**Stored data entries**
□ □ □ □ □ □ □

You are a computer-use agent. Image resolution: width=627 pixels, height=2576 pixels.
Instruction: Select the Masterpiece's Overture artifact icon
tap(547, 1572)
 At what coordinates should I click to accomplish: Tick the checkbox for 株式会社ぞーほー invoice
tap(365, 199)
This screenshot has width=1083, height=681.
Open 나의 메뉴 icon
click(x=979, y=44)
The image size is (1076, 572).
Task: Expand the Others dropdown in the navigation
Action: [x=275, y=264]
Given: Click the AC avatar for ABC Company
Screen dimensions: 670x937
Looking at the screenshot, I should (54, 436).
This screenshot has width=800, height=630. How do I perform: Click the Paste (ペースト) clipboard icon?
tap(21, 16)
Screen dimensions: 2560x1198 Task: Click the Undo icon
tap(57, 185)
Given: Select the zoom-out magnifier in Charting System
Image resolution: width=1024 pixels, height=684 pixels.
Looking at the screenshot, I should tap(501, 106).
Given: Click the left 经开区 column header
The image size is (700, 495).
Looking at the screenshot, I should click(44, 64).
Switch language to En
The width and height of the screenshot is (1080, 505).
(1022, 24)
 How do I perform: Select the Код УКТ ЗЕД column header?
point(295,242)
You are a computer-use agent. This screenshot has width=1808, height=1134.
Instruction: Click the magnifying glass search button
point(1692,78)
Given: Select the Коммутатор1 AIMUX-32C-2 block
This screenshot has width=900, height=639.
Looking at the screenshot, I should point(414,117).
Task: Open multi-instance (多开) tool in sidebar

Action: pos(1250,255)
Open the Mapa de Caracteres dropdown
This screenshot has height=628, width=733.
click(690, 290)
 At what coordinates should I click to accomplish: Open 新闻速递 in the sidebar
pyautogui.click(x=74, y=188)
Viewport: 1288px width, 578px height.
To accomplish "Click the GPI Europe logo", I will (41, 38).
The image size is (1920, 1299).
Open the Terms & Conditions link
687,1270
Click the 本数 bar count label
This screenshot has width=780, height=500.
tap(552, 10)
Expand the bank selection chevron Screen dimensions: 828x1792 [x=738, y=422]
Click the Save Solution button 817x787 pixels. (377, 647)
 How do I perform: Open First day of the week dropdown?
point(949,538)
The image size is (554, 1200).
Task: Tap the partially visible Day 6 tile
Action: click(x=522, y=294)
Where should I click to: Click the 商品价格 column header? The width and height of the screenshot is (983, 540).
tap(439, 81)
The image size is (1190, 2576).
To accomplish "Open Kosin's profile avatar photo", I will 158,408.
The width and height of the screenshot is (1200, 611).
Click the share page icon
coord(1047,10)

□ □ □ □ □ □ □

**PROBLEM TO SOLVE**
An exact copy of the lines from the one containing "The image size is (1920, 1299)." through the end of the entries is required, and nothing beyond them.

**ANSWER FOR THIS EXERCISE**
The image size is (1920, 1299).
Open the Terms & Conditions link
687,1270
Click the 本数 bar count label
This screenshot has width=780, height=500.
tap(552, 10)
Expand the bank selection chevron Screen dimensions: 828x1792 [x=738, y=422]
Click the Save Solution button 817x787 pixels. (377, 647)
 How do I perform: Open First day of the week dropdown?
point(949,538)
The image size is (554, 1200).
Task: Tap the partially visible Day 6 tile
Action: click(x=522, y=294)
Where should I click to: Click the 商品价格 column header? The width and height of the screenshot is (983, 540).
tap(439, 81)
The image size is (1190, 2576).
To accomplish "Open Kosin's profile avatar photo", I will 158,408.
The width and height of the screenshot is (1200, 611).
Click the share page icon
coord(1047,10)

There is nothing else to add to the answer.